- [WORK ORDER]: An exact copy of every record below is required, with the pictures left out.
==*==
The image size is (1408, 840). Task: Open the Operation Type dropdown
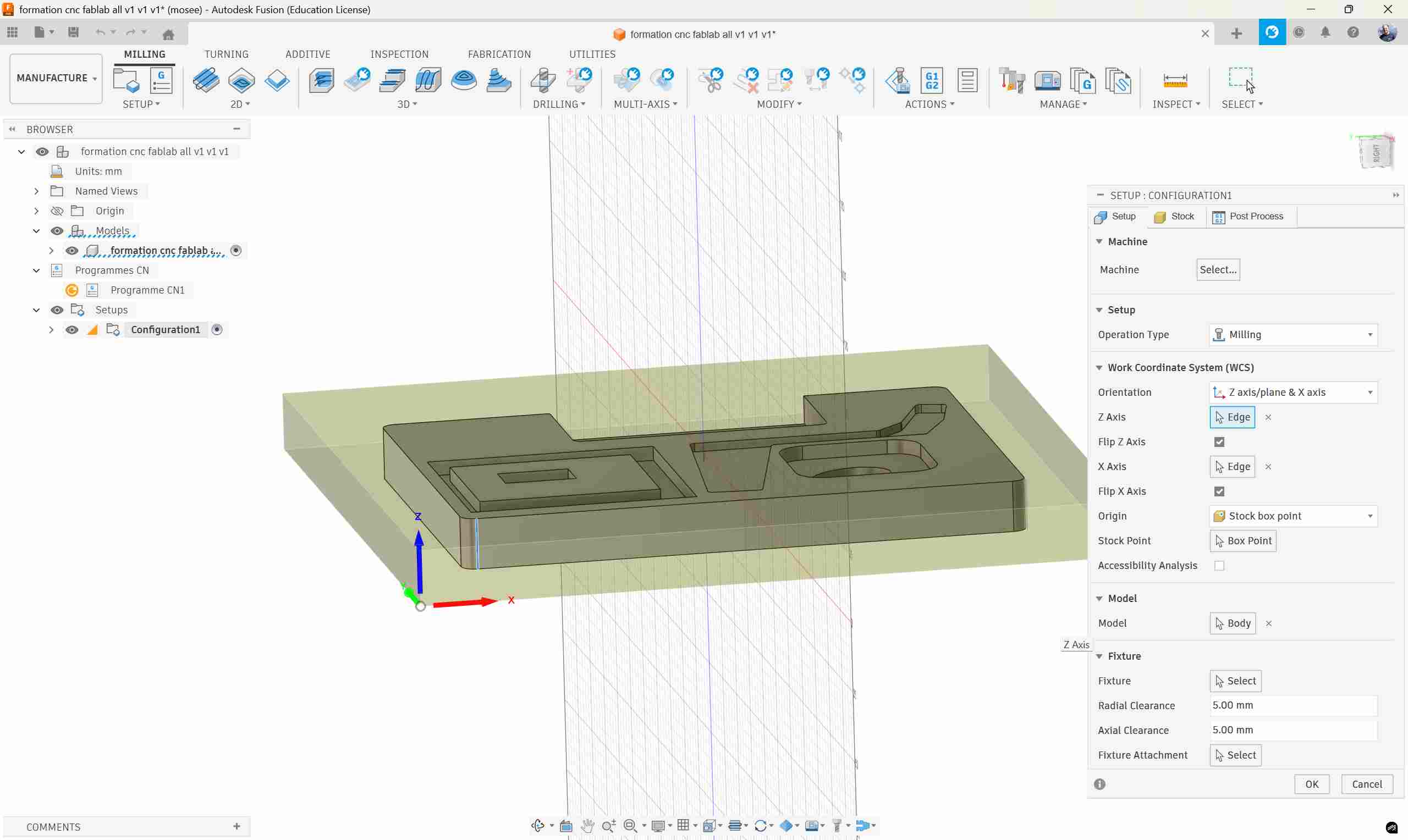(x=1292, y=335)
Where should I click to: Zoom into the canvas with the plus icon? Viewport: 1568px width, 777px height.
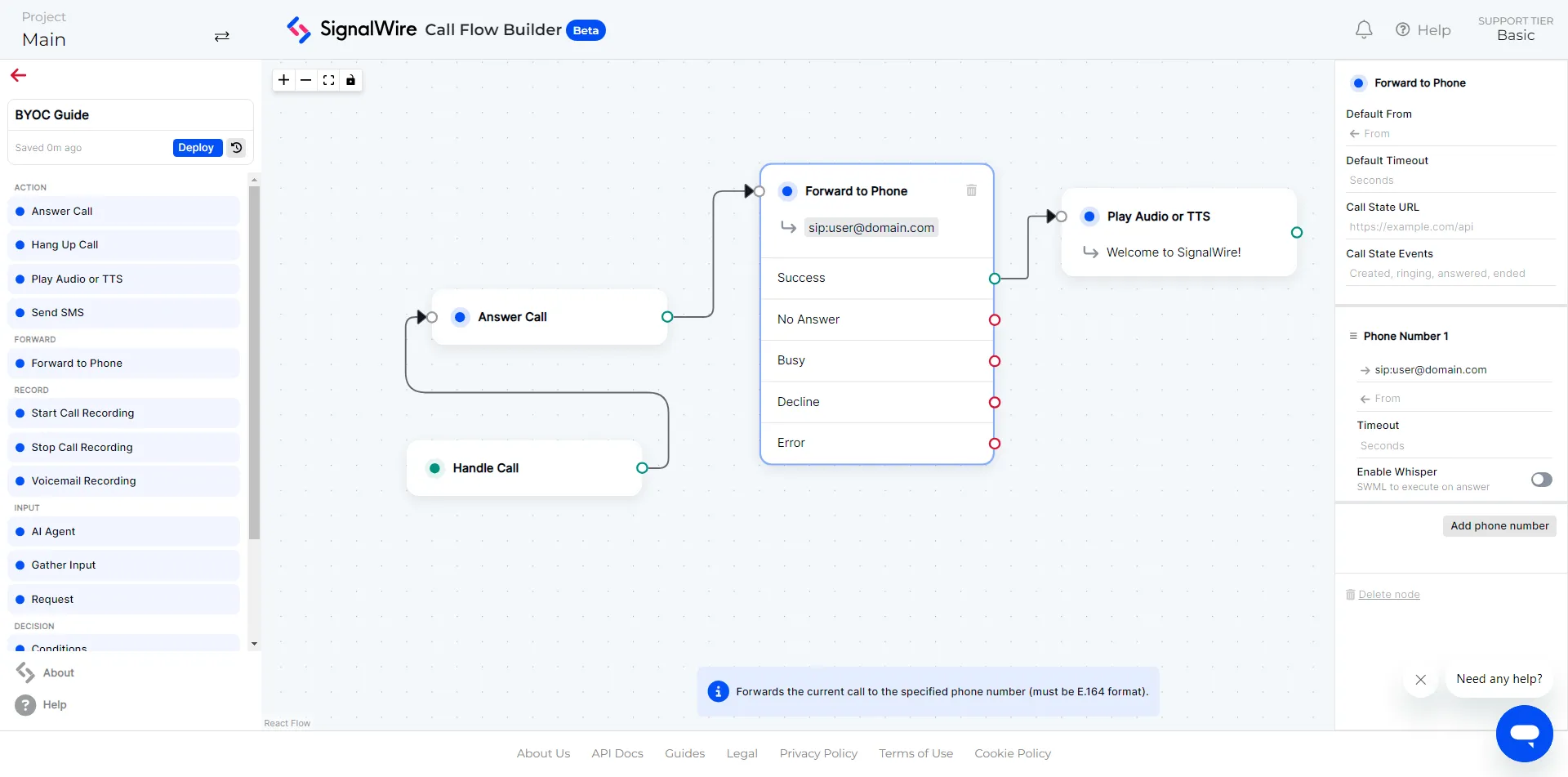pyautogui.click(x=283, y=80)
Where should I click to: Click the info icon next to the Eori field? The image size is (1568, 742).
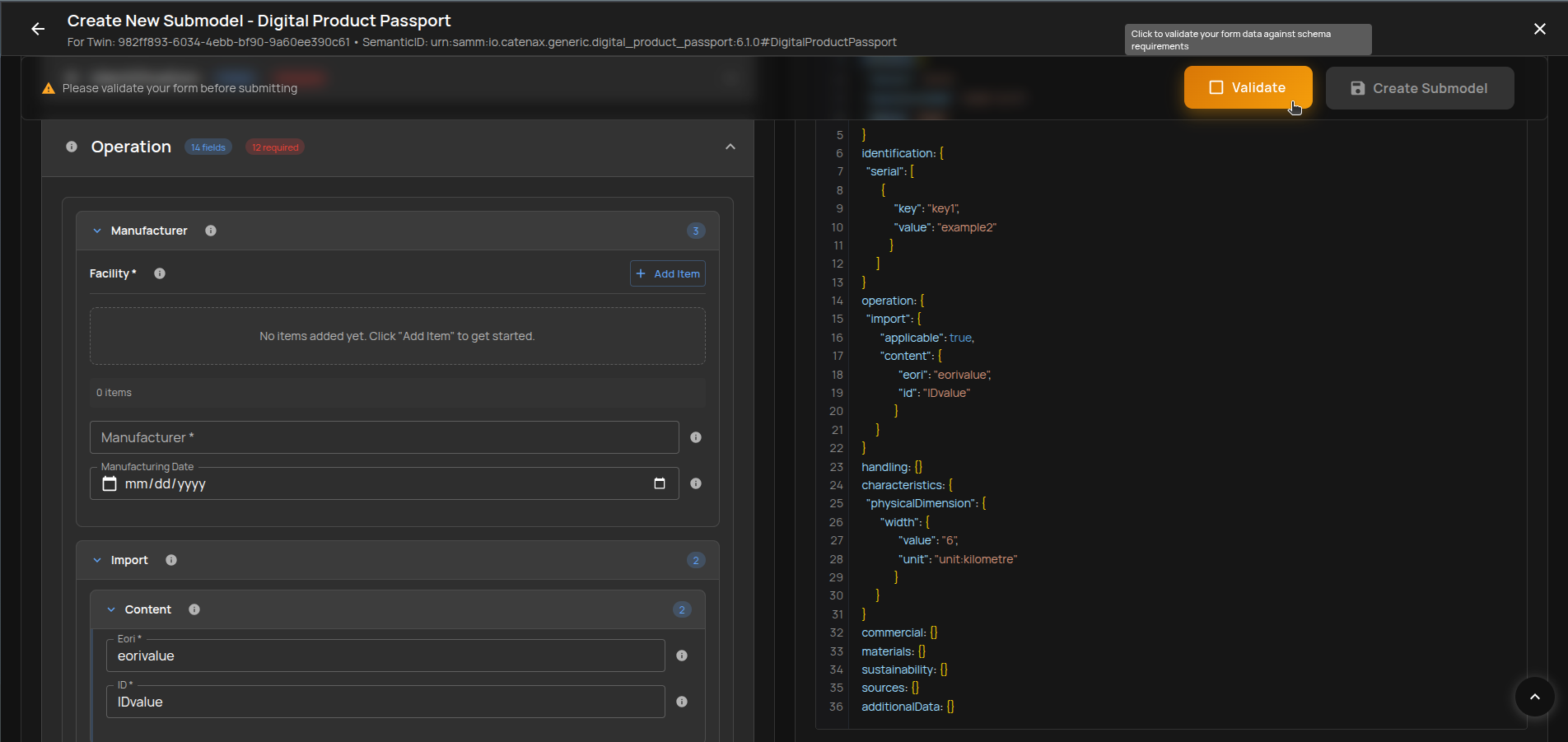(682, 656)
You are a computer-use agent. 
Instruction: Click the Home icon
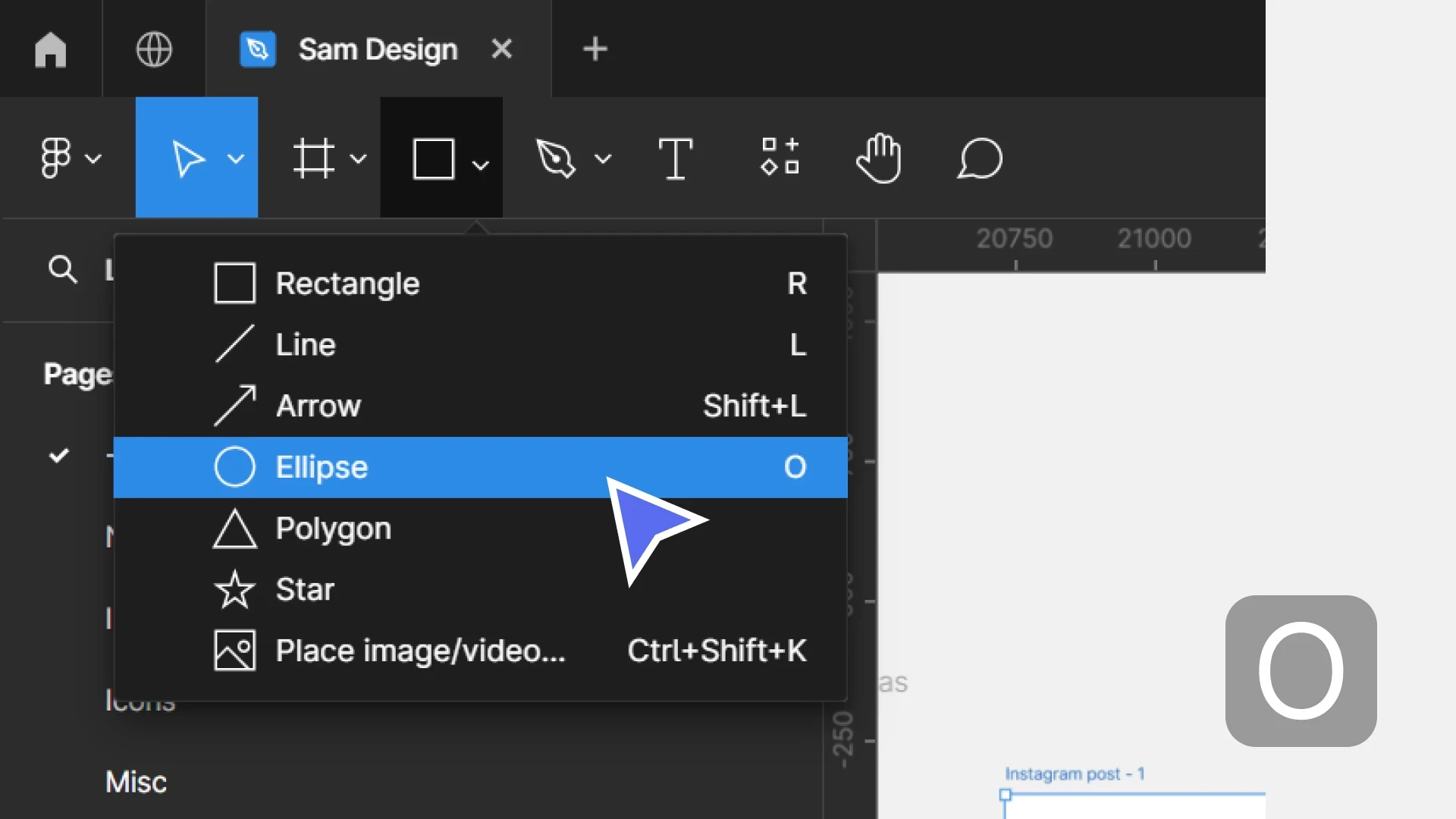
==*==
- [COMPLETED TASK]:
The image size is (1408, 840). Task: Open the Operation Type dropdown
(x=1292, y=335)
Where should I click to: Zoom into the canvas with the plus icon? Viewport: 1568px width, 777px height.
pyautogui.click(x=283, y=80)
Where should I click to: Click the info icon next to the Eori field? The image size is (1568, 742).
(682, 656)
You are a computer-use agent. 
Instruction: Click the Home icon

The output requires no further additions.